There are also interesting videos on YouTube that buttress Bateson’s work that are equally interesting. In one of these videos, Bateson is quoted as stating, “The major problems in the world are the result of the difference between how nature works and the way people think.” This book and more specifically Bateson himself looked at learning in a new way. From that perspective alone, this book may be of interest to any educator.
Double bind is not limited to individuals and organizations. It is interesting that the concept of double bind has been used in Zen Buddhism for years as a therapeutic tool. In this case, the Master imposes the double bind upon his students with a desired outcome to be a sense of enlightenment.
Whether you are an educator, Zen Master or some other profession, I will admit that this book may not be for everyone. However, it was recommended to me and the good news is that used copies, like mine, are often available on Amazon for less that $5.00. Although difficult to read the entire book, I am glad I did because it introduced me to a remarkable anthropologist and educator of which I knew little.
Author: Clive Thompson
Daily we read about or hear people make complaints about the negative impact that technology is having on their lives (or more often the lives of children). Many of those views we hear reflect a belief that people are getting lazier, becoming less intelligent and this is having a negative impact on our society. Canadian journalist Clive Thompson argues against these perspective and provides us with compelling evidence to buttress his views.
The publisher writes, “It’s undeniable: technology is changing the way we think. But is it for the better? Amid a chorus of doomsayers, Clive Thompson votes “yes”. The Internet age, he argues, has produced bold new forms of human cognition, worthy of both celebration and investigation. We learn more and retain the information longer, write and think with global audiences, and even gain an ESP-like awareness of the world around us.”
Certainly in higher education we often hear concerns about the negative impact that technology is having on teaching, on students and on learning. In this book, Thompson cautions us with the reality that every technology has created some level of anxiety among educators. Whether these technologies were the printing press or the telegraph or the iPad, anxiety during adoption has always occurred. What is also consistent in each of these cases is that we get over the anxiety and we adapt. In time we accept the elements of the technology that are good and useful and we disregard the rest.
This book is both thought-provoking and a relatively simple read. Simple in that it is full of characters and stories that are both interesting and enlightening. This really is a good book for all those interested in technology and learning in the 21st Century.
Part 1 of this blog stated that there were over 2 million books produced in 2013. Of course there were many books that were exceptional and this blog introduced 10 of those that had an impact on me.
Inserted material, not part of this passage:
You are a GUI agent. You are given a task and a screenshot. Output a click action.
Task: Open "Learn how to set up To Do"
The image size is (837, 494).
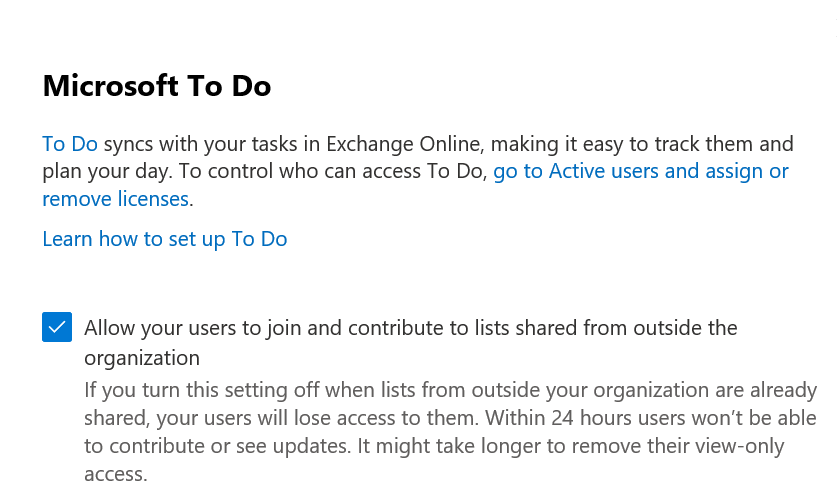coord(164,239)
In fact, some of my 10 were not even published this past year, but all were certainly enjoyable to read.
If I had an 11th book to suggest it too is over two decades old. I won’t describe it here but if you are interested in a great book about higher education, Henry Rosovsky‘s, The University – An Owners Manual is a classic. Rosovsky draws upon his eleven years as Dean, Faculty of Arts and Sciences at Harvard University to provide a very interesting and amusing view of higher education. It too has been available for years but it was in 2013 that I was able to find the time to read it. Here too, I am pleased I did.